Speed of orbiting planet given eccentricity of orbit

[ephedyn]

Homework Statement

If the eccentricity of a planet's orbit about the sun is 0.4, find (a) the ratio of the lengths of the major to minor axes of the planet's orbit, and (b) the ratio of the speeds of the planet when it is at the ends of the major axis of its elliptical orbit.

Homework Equations

[itex]E=\dfrac{1}{2} mv^2 + \dfrac{-GMm}{r} + \dfrac{L^2}{2mr^2}[/itex]

The Attempt at a Solution

The first part is rather short and sweet:

[itex]\dfrac{a}{b}=\dfrac{1}{\sqrt{1-\epsilon^{2}}}=\dfrac{1}{\sqrt{1-0.4^{2}}}\approx1.0911[/itex]

But I have no idea how to proceed on the second part. If I take the ratio of the kinetic energies I get a very messy expression and have problem eliminating the total energy E. Is there a more elegant way to do this?

 

[issacnewton]

hi

orbital speed is given by

[tex]v=\sqrt{\mu\left(\frac{2}{r}-\frac{1}{a}\right)}[/tex]
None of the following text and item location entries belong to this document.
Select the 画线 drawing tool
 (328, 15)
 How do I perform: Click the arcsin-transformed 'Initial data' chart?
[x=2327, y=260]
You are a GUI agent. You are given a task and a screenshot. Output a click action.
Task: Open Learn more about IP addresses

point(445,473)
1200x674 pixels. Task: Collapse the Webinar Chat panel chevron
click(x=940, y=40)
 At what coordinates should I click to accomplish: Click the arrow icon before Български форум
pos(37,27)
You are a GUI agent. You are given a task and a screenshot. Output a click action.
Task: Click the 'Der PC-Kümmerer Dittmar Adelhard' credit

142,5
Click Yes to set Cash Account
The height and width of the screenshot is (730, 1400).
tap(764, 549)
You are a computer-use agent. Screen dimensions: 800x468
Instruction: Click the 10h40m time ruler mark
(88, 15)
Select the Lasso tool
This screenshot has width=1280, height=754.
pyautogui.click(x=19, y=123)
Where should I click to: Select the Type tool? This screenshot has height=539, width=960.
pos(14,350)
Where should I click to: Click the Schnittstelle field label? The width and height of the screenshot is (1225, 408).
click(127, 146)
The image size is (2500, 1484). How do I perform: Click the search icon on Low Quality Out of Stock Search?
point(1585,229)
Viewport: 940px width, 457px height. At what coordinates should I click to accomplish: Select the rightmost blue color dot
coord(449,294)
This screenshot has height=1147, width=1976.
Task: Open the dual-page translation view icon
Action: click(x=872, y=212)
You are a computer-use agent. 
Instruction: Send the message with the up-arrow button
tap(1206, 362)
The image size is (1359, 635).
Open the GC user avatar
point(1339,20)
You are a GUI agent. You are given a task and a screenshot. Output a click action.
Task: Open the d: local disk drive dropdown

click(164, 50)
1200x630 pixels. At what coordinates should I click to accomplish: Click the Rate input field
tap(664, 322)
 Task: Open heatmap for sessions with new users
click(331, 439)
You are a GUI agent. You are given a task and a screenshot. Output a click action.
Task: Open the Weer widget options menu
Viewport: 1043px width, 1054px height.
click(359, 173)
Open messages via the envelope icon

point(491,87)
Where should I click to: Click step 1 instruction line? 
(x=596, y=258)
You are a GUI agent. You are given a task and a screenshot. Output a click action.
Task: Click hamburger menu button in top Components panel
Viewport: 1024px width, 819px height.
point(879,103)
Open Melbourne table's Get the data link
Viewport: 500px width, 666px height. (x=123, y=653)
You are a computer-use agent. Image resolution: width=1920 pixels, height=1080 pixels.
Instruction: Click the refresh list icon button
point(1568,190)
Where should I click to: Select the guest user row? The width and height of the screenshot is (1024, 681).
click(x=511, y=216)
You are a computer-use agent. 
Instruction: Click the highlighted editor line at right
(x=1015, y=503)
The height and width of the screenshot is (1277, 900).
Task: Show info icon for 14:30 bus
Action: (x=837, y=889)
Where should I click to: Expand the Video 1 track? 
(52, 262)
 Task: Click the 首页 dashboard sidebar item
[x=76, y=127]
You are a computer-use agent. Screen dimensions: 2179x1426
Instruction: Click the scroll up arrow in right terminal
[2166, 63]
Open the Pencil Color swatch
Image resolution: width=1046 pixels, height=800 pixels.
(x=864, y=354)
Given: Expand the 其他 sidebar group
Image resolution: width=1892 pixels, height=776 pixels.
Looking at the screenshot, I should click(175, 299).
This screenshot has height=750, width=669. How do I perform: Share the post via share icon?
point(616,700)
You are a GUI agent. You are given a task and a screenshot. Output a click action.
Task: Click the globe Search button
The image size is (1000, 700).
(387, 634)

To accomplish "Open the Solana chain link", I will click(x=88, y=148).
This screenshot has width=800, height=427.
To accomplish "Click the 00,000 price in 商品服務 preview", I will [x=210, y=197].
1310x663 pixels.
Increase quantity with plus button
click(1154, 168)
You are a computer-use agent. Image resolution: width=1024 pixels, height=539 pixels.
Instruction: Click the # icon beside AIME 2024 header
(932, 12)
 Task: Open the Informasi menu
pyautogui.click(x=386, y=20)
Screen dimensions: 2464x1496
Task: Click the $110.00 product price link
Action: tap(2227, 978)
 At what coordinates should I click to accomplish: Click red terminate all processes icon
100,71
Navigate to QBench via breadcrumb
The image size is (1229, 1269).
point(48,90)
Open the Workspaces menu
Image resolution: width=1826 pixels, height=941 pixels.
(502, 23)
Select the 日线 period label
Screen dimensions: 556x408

where [tex]\inline{\mu =G(M+m)}[/tex] is the standard gravitational parameter. and r is the distance from the sun(focus). at the farthest point in the orbit from the sun
[tex]\inline{r=(1+e)a}[/tex] and the closest point we have [tex]\inline{r=(1-e)a}[/tex]
where a is semi major axis length. use this info

Newton

 

[ephedyn]

Hey thanks for your help. I tried using your approach but I couldn't simplify it so I tried using conservation of angular momentum and got the correct answer. Simpler than I expected.

 

[issacnewton]

well algebra is pretty straight forward I guess.

 

[rwisz]

To find the ratio of the speeds of the planet at the ends of the major axis, we can use the fact that the angular momentum (L) is conserved in an elliptical orbit. This means that at each point in the orbit, the product of the distance (r) and the speed (v) will be constant. Therefore, we can set up the following equation:

rv=constant

At the ends of the major axis, the distance (r) will be equal to the length of the major axis (a), and the speed (v) will be the fastest in the orbit. Therefore, at this point, we can say:

a_{max}v_{max}=constant

Similarly, at the ends of the minor axis, the distance (r) will be equal to the length of the minor axis (b), and the speed (v) will be the slowest in the orbit. Therefore, at this point, we can say:

b_{max}v_{min}=constant

Dividing these two equations, we get:

\dfrac{a_{max}}{b_{max}}\dfrac{v_{max}}{v_{min}}=1

Using the ratio of the major to minor axes found earlier, we can substitute and solve for the ratio of the speeds:

\dfrac{v_{max}}{v_{min}}=\dfrac{b_{max}}{a_{max}}=\dfrac{1}{1.0911}\approx0.917

Therefore, the ratio of the speeds at the ends of the major axis is approximately 0.917. This means that the planet will be moving at about 91.7% of its maximum speed when it is at the ends of the major axis of its orbit.